In this paper, we consider the implementation of the “cloud” computing strategy to study data sets associated to the atmospheric exploration of the planet Venus. More concretely, the Venus Monitoring Camera (VMC) onboard Venus Express orbiter provided the largest and the longest so far set of ultraviolet (UV), visible and near-IR images for investigation of the atmospheric circulation. To our best knowledge, this is the first time where the analysis of data from missions to Venus is integrated in the context of the “cloud” computing. The followed path and protocols can be extended to more general cases of space data analysis, and to the general framework of the big data analysis.

Keywords

Retrieval Data integration Cloud computing Big data 

Mathematics Subject Classification

65D18 97R60 97R30 

1 Introduction

Our work is based on the previous Venus image processing from observations of Venus Monitoring Camera (VMC) when analyzing tracks of the planet clouds. We translate such analysis to a framework of “cloud” computing using the same algorithms described in Sect. 2 [3, 5]. Hereafter, “clouds” in virtual sense will be given in quotes to distinguish from physical clouds. The algorithms involved in the image processing are dealing implicitly with nonlocal/extended data. For the above reason, we are considering possible generalizations of fractional calculus concepts [6, 7, 8, 9]. This new approach is suitable to model the phenomena where the properties in one point depend on the behavior in a large neighborhood of the point.

Computational processing of this problem involves a great number of resources. For this reason, a hybrid “cloud” architecture has been proposed along with a very simple task classification method in Sect. 3. To our knowledge, this is the first time that “cloud” computing technology is used for Venus image processing.

The core of the present work lies in the public “cloud” infrastructure used in the proposed architecture, as its complexity demands a way to identify the best setup depending on the computational needs of each task. To accomplish this, an execution model is provided by means of different metrics such as throughput, cost and a mix of both.

2 Description of the Algorithms for Cloud Tracking

Contrast details of Venus clouds images can be used for estimating the direction and the speed of their displacement analyzing two scenes taken at different times. Such a motion can be measured using digital methods for tracking of cloud features in pairs of VMC images. This technique is based on a correlation analysis between two image matrices.

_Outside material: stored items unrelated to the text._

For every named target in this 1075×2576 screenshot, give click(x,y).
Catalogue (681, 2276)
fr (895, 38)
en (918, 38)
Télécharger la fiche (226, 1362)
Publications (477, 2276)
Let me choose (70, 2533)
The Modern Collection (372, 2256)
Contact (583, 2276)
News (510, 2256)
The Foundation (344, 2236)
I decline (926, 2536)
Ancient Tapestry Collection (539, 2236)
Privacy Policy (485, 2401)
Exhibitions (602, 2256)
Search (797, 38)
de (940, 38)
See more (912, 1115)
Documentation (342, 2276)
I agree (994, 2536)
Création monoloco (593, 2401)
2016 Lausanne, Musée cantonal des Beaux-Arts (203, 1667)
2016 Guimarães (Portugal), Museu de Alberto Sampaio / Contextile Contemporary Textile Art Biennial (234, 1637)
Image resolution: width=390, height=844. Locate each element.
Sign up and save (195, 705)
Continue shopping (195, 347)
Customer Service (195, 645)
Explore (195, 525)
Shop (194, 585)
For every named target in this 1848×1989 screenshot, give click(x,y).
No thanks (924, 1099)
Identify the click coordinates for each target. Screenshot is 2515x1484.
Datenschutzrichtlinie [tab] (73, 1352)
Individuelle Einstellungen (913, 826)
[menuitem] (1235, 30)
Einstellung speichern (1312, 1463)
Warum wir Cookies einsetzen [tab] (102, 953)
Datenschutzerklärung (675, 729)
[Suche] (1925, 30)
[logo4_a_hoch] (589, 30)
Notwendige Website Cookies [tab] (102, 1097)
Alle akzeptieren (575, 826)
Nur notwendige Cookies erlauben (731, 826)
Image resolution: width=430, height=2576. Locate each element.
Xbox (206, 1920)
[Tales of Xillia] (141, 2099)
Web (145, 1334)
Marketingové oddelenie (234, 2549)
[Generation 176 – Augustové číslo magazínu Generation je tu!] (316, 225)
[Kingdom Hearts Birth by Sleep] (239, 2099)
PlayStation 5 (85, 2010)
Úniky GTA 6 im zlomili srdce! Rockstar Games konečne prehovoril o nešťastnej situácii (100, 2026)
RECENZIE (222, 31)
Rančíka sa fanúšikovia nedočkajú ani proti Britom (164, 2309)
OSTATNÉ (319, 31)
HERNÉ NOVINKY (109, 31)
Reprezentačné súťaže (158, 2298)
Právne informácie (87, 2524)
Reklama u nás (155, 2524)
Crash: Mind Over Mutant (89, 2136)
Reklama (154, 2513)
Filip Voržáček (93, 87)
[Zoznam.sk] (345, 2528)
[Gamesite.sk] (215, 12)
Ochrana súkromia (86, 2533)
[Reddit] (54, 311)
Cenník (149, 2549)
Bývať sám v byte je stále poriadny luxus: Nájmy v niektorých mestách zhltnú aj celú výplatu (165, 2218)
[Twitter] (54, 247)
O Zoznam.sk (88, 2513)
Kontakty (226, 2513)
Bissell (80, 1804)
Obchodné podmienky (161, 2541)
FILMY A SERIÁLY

At first step, changes in observation conditions (e.g., shift of the sub-satellite point and change of the spatial resolution) between the two selected images are taken in account. The both scenes are projected on a regular grid with a constant latitude/longitude step \(\delta\) by the triangular interpolation [2, p.49]. It should be noted that the nodes of the grid may mismatch with the original position of pixels. For every node, we select three closest image points (klm) and form a triangle with the node inside. If they lie within the one-step rectangle formed by neighboring nodes \((i-1,j-1)\), \((i+1,j-1)\), \((i-1,j+1)\), and \((i+1,j+1)\), the brightness \(I_{i,j}\) at the node can be derived as
$$\begin{aligned} I_{i,j}=\, & {} \frac{I_k\det (r_{i,j},r_l,r_m)+I_l\det (r_k,r_{i,j},r_m) +I_m\det (r_k,r_l,r_{i,j})}{\det (r_k,r_l,r_m)}, \end{aligned}$$
(1)
$$\begin{aligned} \det (r_k,r_l,r_m)=\,& {} \left| \begin{array}{ccc} 1 &{} \lambda _k &{} \varphi _k \\ 1 &{} \lambda _l &{} \varphi _l \\ 1 &{} \lambda _m &{} \varphi _m \end{array}\right| = \lambda _k(\varphi _l-\varphi _m)+\lambda _l(\varphi _m-\varphi _k)+\lambda _m(\varphi _k-\varphi _l), \end{aligned}$$
(2)
where \(r_k(\lambda ,\varphi )\), \(r_l(\lambda ,\varphi )\), \(r_m(\Lambda ,\varphi )\) are coordinates (\(\lambda\)—longitude, \(\varphi\)—latitude) of the points klm, and \(I_k, I_m, I_l\) are image brightness values at these points. If we cannot find such three points within the rectangle above, we use the closest point in the frame of half a step for determination of the brightness \(I_{i,j}\). Otherwise, the node is marked as empty.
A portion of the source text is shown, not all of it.